Even gods can bleed.

Solaris staggered, a spear of condensed plasma punching through his side.

Another shot clipped his knee, sending him crashing down to one hand.

Panting. Bleeding.

Still fighting.

He rose again, half-collapsing toward the closet — as if he could shield Hernan even now.

That's when the leader stepped forward.

Their helmet slid back with a soft hiss — revealing a face Hernan had seen on TV, smiling in bright commercials, shaking hands with world leaders.

Not a villain.

Not a monster.

A hero.

A hero with dead eyes.

The barrel of the weapon leveled at Solaris's forehead.

Solaris looked at them — no begging, no anger.

Just a slow, tired exhale.

The shot cracked like thunder.

Solaris jerked once, then crumpled beside the overturned couch.

Dead.

The house went still, except for the faint whine of dying lights and the low moan of something smoldering in the kitchen.

The five figures turned, stepping over his parents' bodies without a word.

The leader looked around once, helmet sliding back into place.

Then they left, boots crunching over broken glass, the front door swinging loose on shattered hinges.

Silence.

Thick.
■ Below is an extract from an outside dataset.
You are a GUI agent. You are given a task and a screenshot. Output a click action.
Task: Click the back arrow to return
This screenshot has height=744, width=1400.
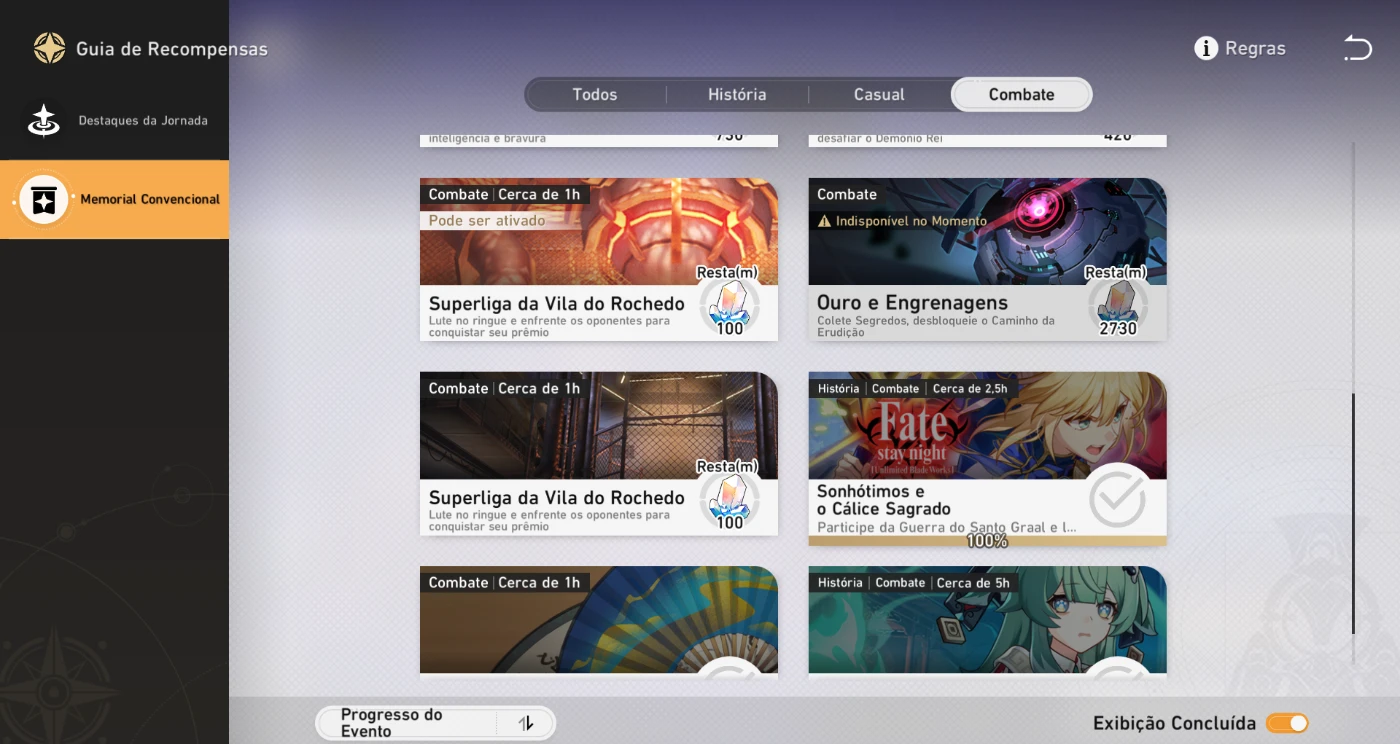(1357, 48)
Crushing.

Hernan stayed frozen.

Minutes passed.

Or hours.

Or a lifetime.

When his legs finally remembered how to move, he crawled from the closet on shaking hands and knees.

The house smelled like burnt metal and old pennies.

His father's body lay half-twisted toward the hallway, one hand outstretched — as if still reaching for him.

His mother's body faced the window, eyes glassy, blood soaking her sweater.

Hernan sat down hard on the cold floor, the toy spaceship still lying near his knees.

No screaming. No crying.

Just the cold.

Just the broken pieces of a life that would never be put back together.

His throat worked once, dry and cracked, before he finally whispered:

"They were heroes... Why did they kill my dad?"